Il nuovo Pantalone

La conclusione della trattativa di Bruxelles ha, per ora, un solo sicuro effetto positivo che riguarda le borse, che oggi vanno in su, e il fatidico spread, che va in giù. Il resto è solo esagerata manifestazione di auto-elogio, un atteggiamento tipicamente italiano altrettanto tipicamente destinato a produrre disincanto il giorno dopo. L’effetto positivo sopra descritto è concreto ma, purtroppo, solo temporaneo come sempre accade per le reazioni emotive dei mercati. Essere riusciti ad ottenere molte decine di miliardi a “fondo perduto” e ancora di più in termini di prestito non è, di per sé, simile ad una enorme e insperata quantità di manna che piove dal cielo bensì solo una sostanziosa, sulla carta, sottoscrizione di nuovi impegni e di nuovo debito. Il vantaggio consiste nei bassi tassi previsti e, soprattutto, nel fatto che, per la prima volta, l’Europa si indebita a sua volta in quanto sistema finanziario pubblico anche se, questo, non è da assumersi necessariamente come un risultato incoraggiante dato che, fino a prova contraria, il pareggio di bilancio, almeno come obiettivo tendenziale, sarebbe preferibile in qualsiasi Paese del mondo.

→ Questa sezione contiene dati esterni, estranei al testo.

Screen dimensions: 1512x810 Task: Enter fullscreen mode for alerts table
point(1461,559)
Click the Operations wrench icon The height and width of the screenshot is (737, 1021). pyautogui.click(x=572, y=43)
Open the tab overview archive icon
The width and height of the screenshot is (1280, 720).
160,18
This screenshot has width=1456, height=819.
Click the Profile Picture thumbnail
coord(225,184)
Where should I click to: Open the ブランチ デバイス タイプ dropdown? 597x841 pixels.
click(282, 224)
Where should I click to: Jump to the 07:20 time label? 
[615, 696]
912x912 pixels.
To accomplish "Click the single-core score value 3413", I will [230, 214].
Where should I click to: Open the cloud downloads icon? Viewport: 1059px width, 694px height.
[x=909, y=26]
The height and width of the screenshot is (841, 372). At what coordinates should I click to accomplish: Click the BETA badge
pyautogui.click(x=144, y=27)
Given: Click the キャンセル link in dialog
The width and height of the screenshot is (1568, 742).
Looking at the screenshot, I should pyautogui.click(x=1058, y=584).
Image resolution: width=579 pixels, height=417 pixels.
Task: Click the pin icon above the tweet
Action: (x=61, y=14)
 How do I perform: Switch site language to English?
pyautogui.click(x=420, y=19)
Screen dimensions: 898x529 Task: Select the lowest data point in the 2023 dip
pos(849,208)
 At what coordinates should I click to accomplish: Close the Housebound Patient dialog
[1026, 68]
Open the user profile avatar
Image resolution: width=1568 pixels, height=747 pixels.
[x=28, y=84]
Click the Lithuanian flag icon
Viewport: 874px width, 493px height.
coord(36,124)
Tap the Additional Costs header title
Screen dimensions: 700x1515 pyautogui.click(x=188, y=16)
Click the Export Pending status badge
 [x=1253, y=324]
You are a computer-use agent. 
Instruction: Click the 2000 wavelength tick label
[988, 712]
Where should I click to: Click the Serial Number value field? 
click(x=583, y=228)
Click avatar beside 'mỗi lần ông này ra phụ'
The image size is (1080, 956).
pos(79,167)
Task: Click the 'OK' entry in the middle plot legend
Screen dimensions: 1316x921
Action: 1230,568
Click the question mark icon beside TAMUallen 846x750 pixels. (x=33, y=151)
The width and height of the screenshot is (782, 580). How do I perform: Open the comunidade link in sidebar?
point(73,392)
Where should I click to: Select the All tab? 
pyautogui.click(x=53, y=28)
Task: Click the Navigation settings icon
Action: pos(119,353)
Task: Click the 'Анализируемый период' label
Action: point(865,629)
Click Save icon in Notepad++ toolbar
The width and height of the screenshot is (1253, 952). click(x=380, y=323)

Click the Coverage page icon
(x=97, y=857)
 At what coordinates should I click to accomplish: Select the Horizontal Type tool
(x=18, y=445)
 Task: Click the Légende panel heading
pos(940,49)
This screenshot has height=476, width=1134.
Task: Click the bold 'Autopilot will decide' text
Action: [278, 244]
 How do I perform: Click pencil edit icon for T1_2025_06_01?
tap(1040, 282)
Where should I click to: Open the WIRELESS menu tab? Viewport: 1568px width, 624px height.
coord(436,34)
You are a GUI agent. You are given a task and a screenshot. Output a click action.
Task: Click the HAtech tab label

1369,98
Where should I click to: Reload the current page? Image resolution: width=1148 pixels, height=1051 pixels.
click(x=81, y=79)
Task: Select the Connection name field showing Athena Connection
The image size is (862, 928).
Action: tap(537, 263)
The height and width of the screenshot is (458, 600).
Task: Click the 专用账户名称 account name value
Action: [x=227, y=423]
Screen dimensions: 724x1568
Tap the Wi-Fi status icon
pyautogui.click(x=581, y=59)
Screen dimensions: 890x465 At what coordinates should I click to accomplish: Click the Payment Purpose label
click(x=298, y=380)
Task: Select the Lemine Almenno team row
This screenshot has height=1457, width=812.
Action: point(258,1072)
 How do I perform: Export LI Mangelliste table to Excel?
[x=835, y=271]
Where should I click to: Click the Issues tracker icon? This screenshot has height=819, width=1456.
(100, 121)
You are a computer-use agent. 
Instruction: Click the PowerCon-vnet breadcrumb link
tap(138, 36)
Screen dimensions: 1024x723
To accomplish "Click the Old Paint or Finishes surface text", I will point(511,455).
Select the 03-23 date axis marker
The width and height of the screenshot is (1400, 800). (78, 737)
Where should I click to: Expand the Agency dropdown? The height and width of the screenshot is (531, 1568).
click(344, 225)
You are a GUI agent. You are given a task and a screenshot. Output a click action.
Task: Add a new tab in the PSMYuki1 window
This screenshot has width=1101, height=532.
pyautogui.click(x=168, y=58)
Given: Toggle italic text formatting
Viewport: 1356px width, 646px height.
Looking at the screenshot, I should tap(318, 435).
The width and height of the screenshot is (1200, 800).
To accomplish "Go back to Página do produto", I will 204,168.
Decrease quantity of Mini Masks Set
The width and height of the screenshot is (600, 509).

Ad ogni modo, data l’eccezionalità della crisi, brindiamo pure alla memoria di John Maynard Keynes e alla dimostrazione, sebbene faticosa e insidiosa, di solidarietà intraeuropea. Lo svantaggio o, meglio, gli svantaggi che già si profilano sono però numerosi. Chi ha tifato per l’Italia definendo egoisti e miopi i Paesi del Nord – fra i quali, chissà perché, viene inserita l’Austria che è a tutti gli effetti un Paese appena poco meno meridionale dell’Italia – temo stia prendendo una cantonata. Il torneo non è finito perché per ora è solo programmato. Tutti, o quasi, i commentatori concordano infatti nel ritenere che un Governo come quello che abbiamo sia ben lontano dal possedere le capacità di proporre e soprattutto di attuare le riforme di cui tutti i partiti parlano da tempo. Si tratta di un timore più che fondato che ha la sua giustificazione nella pressoché assoluta mancanza di idee di medio e lungo periodo come base di qualsiasi progettazione dotata di senso. D’altra parte, va sottolineato che la differenza principale fra il prestito europeo e quello che potremmo ricavare dall’emissione di debito domestico sta nel fatto che, mentre il secondo verrebbe giudicato attraente o meno dal mercato, quello europeo verrà giudicato da “commissioni pubbliche” a Bruxelles.

Ciò potrà introdurre deformazioni che nulla avranno a che fare con l’andamento dell’economia italiana e degli altri Paesi nel prossimo futuro, mentre potranno essere dovute a valutazioni e criteri esclusivamente politici. Le reazioni di medio termine dei mercati a tutto questo saranno quanto mai imprevedibili. Il sospiro di sollievo che sta circolando in queste ore presso gli italiani ha il sapore di chi, in procinto di dover aprire il portafoglio per salvarsi, crede di aver scampato il pericolo perché i soldi ci appaiono come provenienti da altrove, ossia da un nuovo Pantalone che elargisce ricchezza da Bruxelles come, prima, lo faceva da Roma. Ma non è così perché, sia il “controllo” europeo sia la nostra riottosità a passare, in fatto di riforme, dalle parole ai fatti, finiranno per vanificare o, peggio, per ribaltare i possibili effetti positivi di un aiuto che, temo, ci costerà comunque molto caro.